Even smaller systems can be defined, e.g., Puget Sound or Prince William Sound. These interact
with larger scales and may serve as microcosms for study of processes that typify the larger systems.
Process studies may encompass scales from that of the ecosystem to that of plankton patches or even
to the ambit of individual plankters.
Temporal scales
While seasonal scales dominate life histories, longer time scales are more relevant in considering the
climate forcing of ecosystems. Much attention has been paid to interannual variability, but in the case
of climate fluctuations, decadal and longer scales seem to be more important and to have more
identifiable patterns. There has been particular interest in the regime shift scale, of the order of
decades. Note that, atmospheric changes may be more rapid than those in the ocean due to the greater
heat capacity of the ocean, and lags between forcing and response may differ from region to region.

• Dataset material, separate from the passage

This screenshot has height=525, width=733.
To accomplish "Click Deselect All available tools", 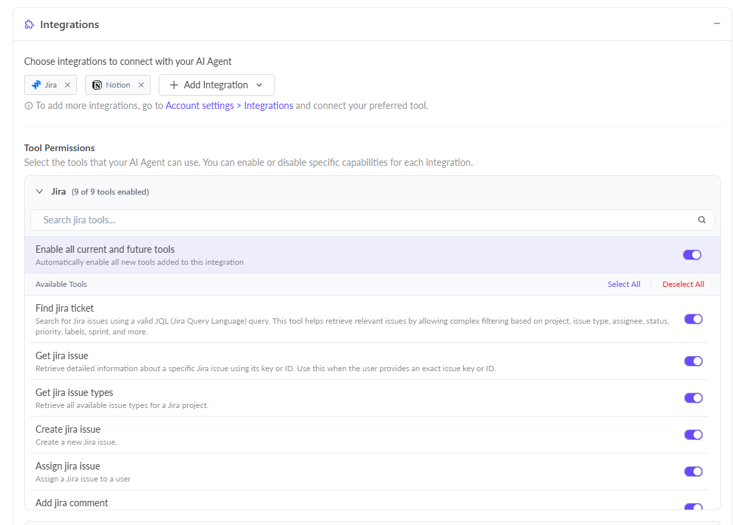I will click(683, 284).
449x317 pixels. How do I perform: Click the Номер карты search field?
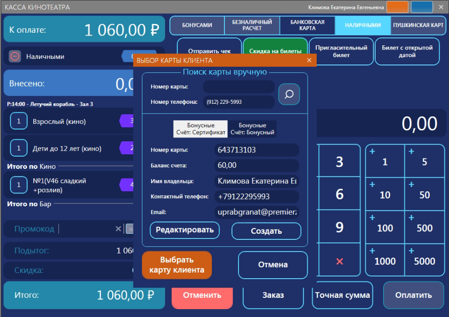[239, 86]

Time scales of ecosystem response are less clear. Seasonal, interannual, and decadal scales are all
evident. Different trophic levels and key species have different response times and scales. Little is
known about the time scale of changes in carrying capacity for high level carnivores, which may be on
the regime shift scale or longer. High level carnivores like marine mammals and seabirds are long
lived species that must be able to withstand annual and decadal variations in food resources over large
spatial and temporal scales. During the breeding season birds and fur seals have a limited foraging
range since they must return to feed their young waiting onshore. Breeding sites are therefore limited
to islands or continental regions with a oceanographic regime that ensures an abundant and predictable
supply of food throughout the breeding season. Furthermore, since these animals are long lived and
show high degrees of site fidelity, resource availability must be reliable over time scales of many years
to decades.
Conclusions
- There is a continuum of spatial and temporal scales of concern to the program. Criteria for
selecting specific scales are: (1) those where important variability is concentrated, (2) those that relate
to plausible mechanisms of interaction, and (3) those that relate to applied problems.
Existing
historical data, such as CalCOFI, Ocean Station P, GAK1, FOCI line 8 and PROBES lines, are
extremely valuable time series and should be considered by those contemplating new sampling
programs.
- The comparison of events in different regions and at different times is a powerful approach
which can be facilitated by PICES. Comparisons between the eastern and western Bering Sea and
Subarctic Pacific are likely to be particularly fruitful. An important PICES contribution can be to make
data from the western Subarctic Pacific more accessible.
- From an ecosystem point of view, there are species (or groups) that have been consistently
missing in ecosystem analyses. These include forage fish species, jellyfish, and top carnivores such
as marine mammals, seabirds and humans (which are a major component of top-down forcing).
- Relatively short time scales are amenable to direct study whereas decadal and longer scales
can only be studied through retrospection and modeling.
- An important question is how different species respond to climatic forcing at different
frequencies.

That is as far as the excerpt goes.